Desafio 1: Retranscreva fielmente o trecho do excerto do texto que vai de "Viveu a infância" até "trompetista Terry Brown.", incluindo ambos os extremos.
Desafio 2: Indique todas as entidades que, segundo o excerto do texto, colaboram na apresentação da Conferência.
----- Excerto do texto
O Festival Internacional de Jazz Feminino de Estocolmo é apresentado em cooperação com o Konserthuset Stockholm. Com o apoio de Musikverket, Kulturrådet, Região de Estocolmo.
A Conferência é apresentada em colaboração com a Europe Jazz Network, Kulturens, Keychange e Svensk Jazz.”
A trompete serviu de partida para Yazz Ahmed, mas hoje também toca fliscorne. O seu som é o encontro de diversas culturas musicais – são diferentes partes do Mundo que se cruzam na sua música e na sua improvisação.
Intrusiva, inquietante e misteriosa, escutar Yazz Ahmed com atenção poderá tornar-se uma viagem longa e mágica, digna de um certo transe musical.
Viveu a infância no Bahrein e mudou-se para Londres aos 9 anos. Com origem materna em Inglaterra e paterna no Bahrein, Yazz Ahmed manifesta esta troca de culturas na sua música. Inicialmente teve formação clássica, mas acabou por se ligar ao mundo do jazz por influência do seu avô materno, o trompetista Terry Brown.
----------
----- Informação fornecida
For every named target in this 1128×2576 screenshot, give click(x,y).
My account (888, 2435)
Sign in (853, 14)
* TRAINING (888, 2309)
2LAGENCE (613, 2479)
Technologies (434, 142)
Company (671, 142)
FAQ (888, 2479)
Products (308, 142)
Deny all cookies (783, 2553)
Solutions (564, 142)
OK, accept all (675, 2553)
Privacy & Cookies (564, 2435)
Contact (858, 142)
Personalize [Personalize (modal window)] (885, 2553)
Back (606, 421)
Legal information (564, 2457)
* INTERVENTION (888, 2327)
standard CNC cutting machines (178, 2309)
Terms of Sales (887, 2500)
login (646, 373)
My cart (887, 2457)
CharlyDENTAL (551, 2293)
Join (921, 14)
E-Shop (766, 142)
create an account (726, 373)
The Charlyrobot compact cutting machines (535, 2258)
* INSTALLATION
----------
----- Informação fornecida
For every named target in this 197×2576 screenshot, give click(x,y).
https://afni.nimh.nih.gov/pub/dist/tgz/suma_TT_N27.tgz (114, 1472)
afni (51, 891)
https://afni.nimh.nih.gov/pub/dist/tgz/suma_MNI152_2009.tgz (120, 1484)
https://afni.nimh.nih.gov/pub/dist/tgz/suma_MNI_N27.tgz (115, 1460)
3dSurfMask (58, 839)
----------
Solução do problema 1:
Viveu a infância no Bahrein e mudou-se para Londres aos 9 anos. Com origem materna em Inglaterra e paterna no Bahrein, Yazz Ahmed manifesta esta troca de culturas na sua música. Inicialmente teve formação clássica, mas acabou por se ligar ao mundo do jazz por influência do seu avô materno, o trompetista Terry Brown.

Solução do problema 2: Europe Jazz Network, Kulturens, Keychange e Svensk Jazz.